芬那酸、烟酸及衍生物因其重要的药理特性受到广泛关注，研究这些分子的晶体结构对新药设计和开发具有重要意义。氢键和π-π作用是结晶过程中分子之间结合的主要作用力，了解它们对晶体形成的重要性及它们之间的相关机制有助于人们通过调控结晶过程中分子间的相互作用来实现特定晶体结构的合成。基于此，本项目拟采用量子化学的计算方法和分析手段对芬那酸和烟酸类晶体中氢键和π-π作用的角色和相关机制进行系统研究。根据分子结构分析其形成氢键和π-π作用的能力。然后构建氢键和π-π作用的模型并计算，讨论它们之间的相互影响和贡献。最后通过优化晶体结构，进行晶体力、Hirshfeld表面分析和指纹图分析，确定氢键和π-π作用的方式和贡献。综合这些结果分析在晶体形成过程中分子之间相互作用形成氢键和π-π作用的方式，以及氢键和π-π作用进行有效组合的机制，对其中的规律进行总结，为药物分子的结构设计和改造及新药研发提供理论指导。

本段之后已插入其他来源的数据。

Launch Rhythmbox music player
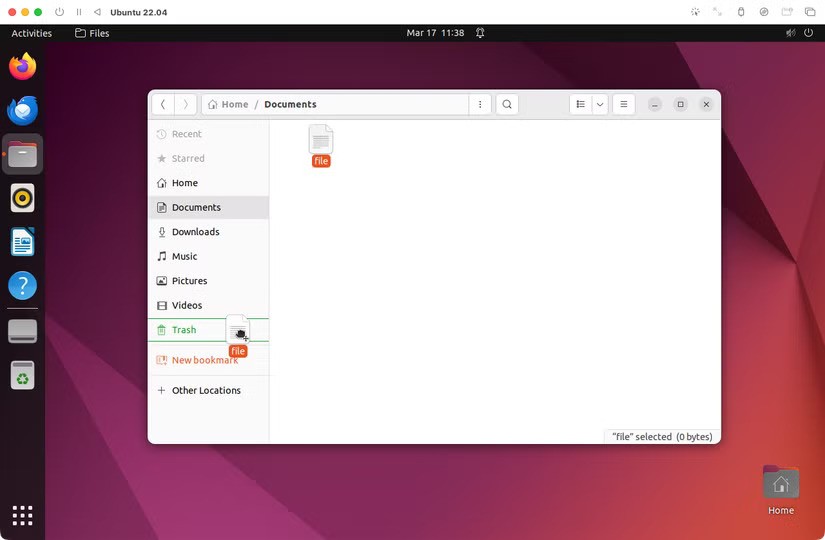This screenshot has height=540, width=825. point(22,198)
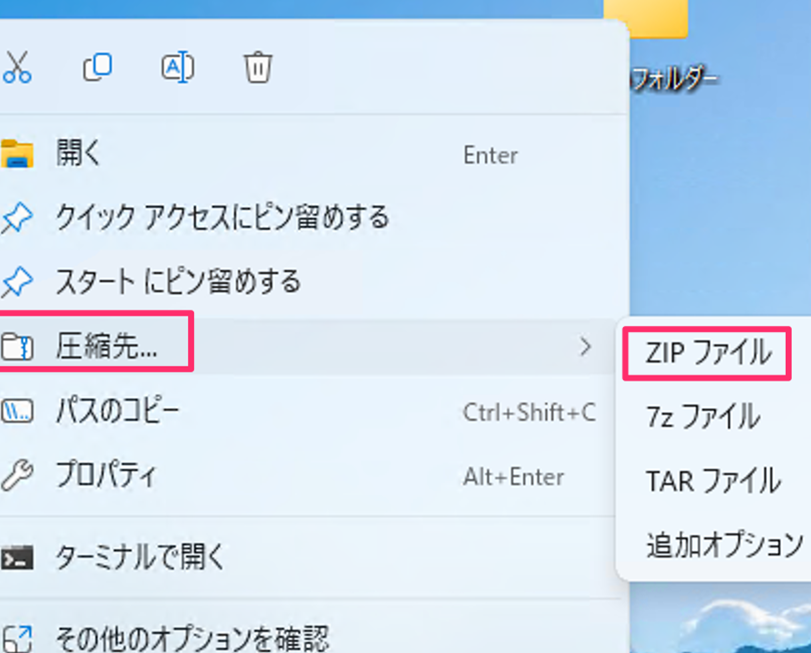The width and height of the screenshot is (811, 653).
Task: Select TAR ファイル in the submenu
Action: 712,480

芬那酸、烟酸及衍生物因其重要的药理特性受到广泛关注，研究这些分子的晶体结构对新药设计和开发具有重要意义。氢键和π-π作用是结晶过程中分子之间结合的主要作用力，了解它们对晶体形成的重要性及它们之间的相关机制有助于人们通过调控结晶过程中分子间的相互作用来实现特定晶体结构的合成。本项目选取芬那酸、烟酸及衍生物为研究对象，详细研究了五种烟酸的衍生物(2-羟基烟酸，卤代异烟酸，4-羟基烟酸，2-苯胺烟酸衍生物，氯胺烟酸)和4-氯芬那酸的晶型，它们的固体存在形式及热力学行为，从理论计算上研究了它们的分子构象的灵活多变性对晶体结构的影响，通过优化晶体结构计算晶格能比较各种晶型的稳定性，通过Hirshfeld表面分析和指纹图分析确定晶体内部各种弱相互作用的贡献。对于芬那酸晶体，从理论计算的角度对它的晶体中有两个不对称单元而不是一个的原因进行了详细解释。通过对这些晶体的分析和讨论，我们对晶体形成过程中分子间弱相互作用之间的有效组合机制得到了较为明确的认识，同时在对氢键，π-π，卤键等分子间弱相互作用体系的理论研究中我们对弱相互作用本质的研究也有助于理解它们在晶体结构中所扮演的角色。这些结果将为药物分子的结构设计和改造及新药研发提供理论指导。